Data Management

Embedded Analytics for Fun and Profit

Matt Brown
July 6, 2022

Embedded analytics refers to the practice of bolting on a reporting or analytics package into an existing application or platform.  In our client work, we see many different types of embedded analytics projects, ranging from corporations who are seeking to publish reports and dashboards to internal stakeholders, to commercial software companies who are seeking to provide better analytics to their customers in order to generate additional license revenue.

At Waterloo Data we have helped many commercial software companies embed analytics into their platform or SaaS offering.  This post is an overview of the most common high-level requirements that surface when embarking on that journey.

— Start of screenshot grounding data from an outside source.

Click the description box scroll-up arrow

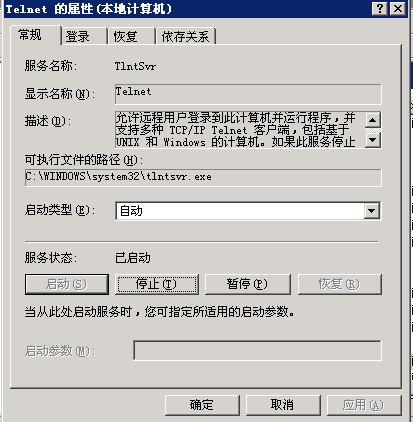coord(373,120)
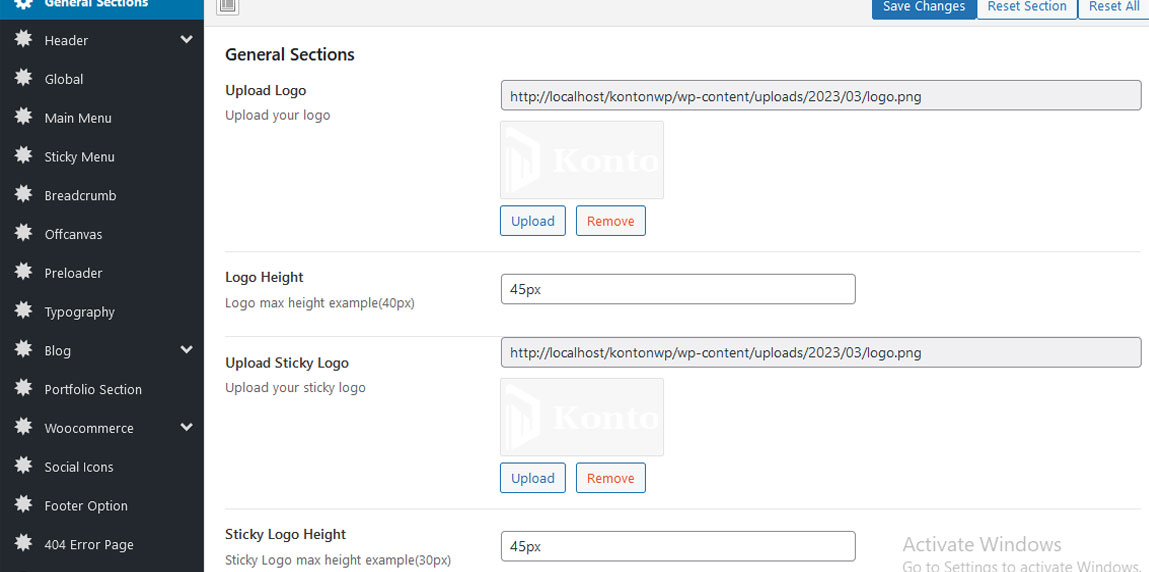Screen dimensions: 1149x572
Task: Remove the uploaded sticky logo
Action: [x=610, y=478]
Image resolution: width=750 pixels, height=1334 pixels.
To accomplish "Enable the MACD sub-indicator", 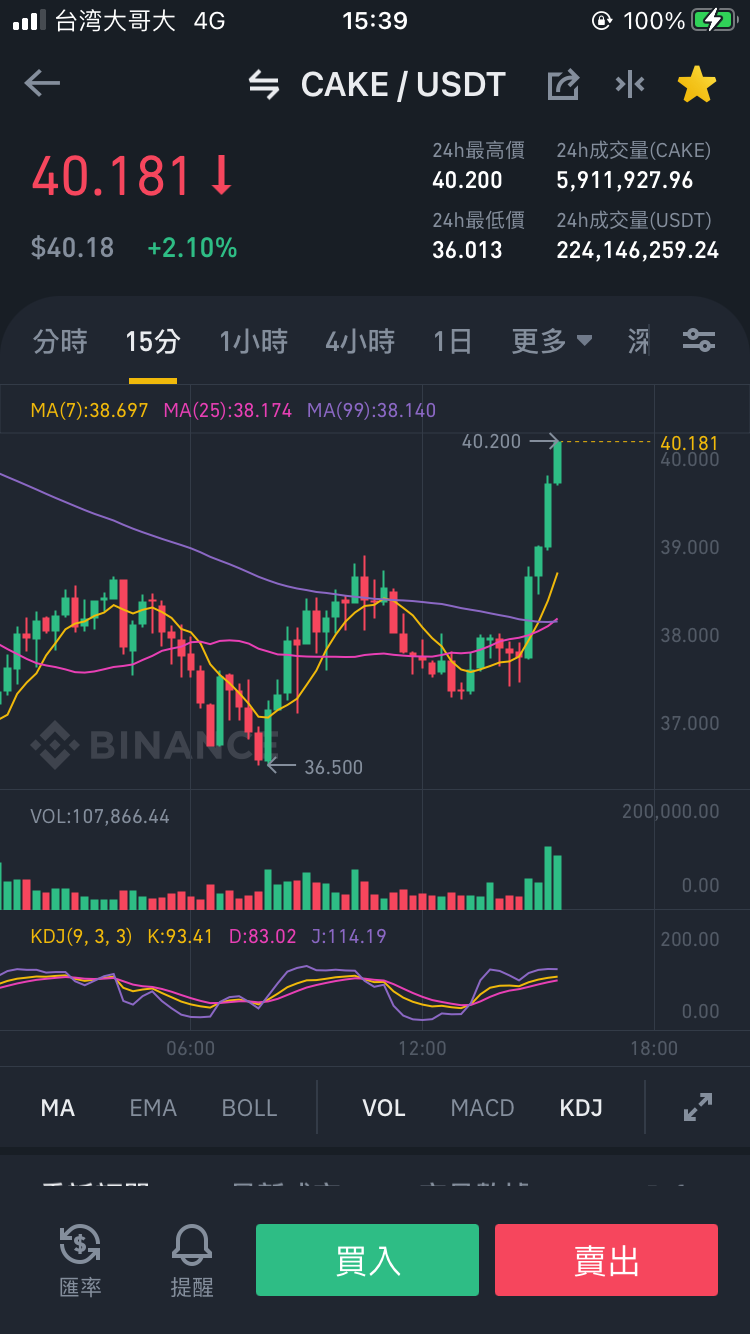I will (x=482, y=1108).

Reporting and analytics within a software application are oftentimes an afterthought.  Software product teams can be so focused on the core features and functionality of a given software release, that they overlook opportunities for providing analytics back to the end customers.  When reports and analytics are delivered, they are usually “tacked-on” to the end of a development cycle and not incorporated into the core architecture of the system.

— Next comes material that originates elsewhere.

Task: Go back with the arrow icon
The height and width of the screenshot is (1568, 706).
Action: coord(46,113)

This approach leads to scenarios where you have a handful of reports or dashboards, but they are all running off data from the core transactional tables of the application. This approach eventually leads to serious performance and scalability issues and brings us to one of the biggest best practices when embedding analytics into a software application: separate your transactional database schema from your analytics database schema.  

Why should you separate your transactional schema from your analytics schema?  The biggest reason has to do with performance. Transactional data models are optimized for scenarios that require writing a lot of data to disk.  Analytic data models are optimized for scenarios that require reading a lot of data from disk.  When users perform analytic queries against a transactional data model this results in poor query performance and database lockups.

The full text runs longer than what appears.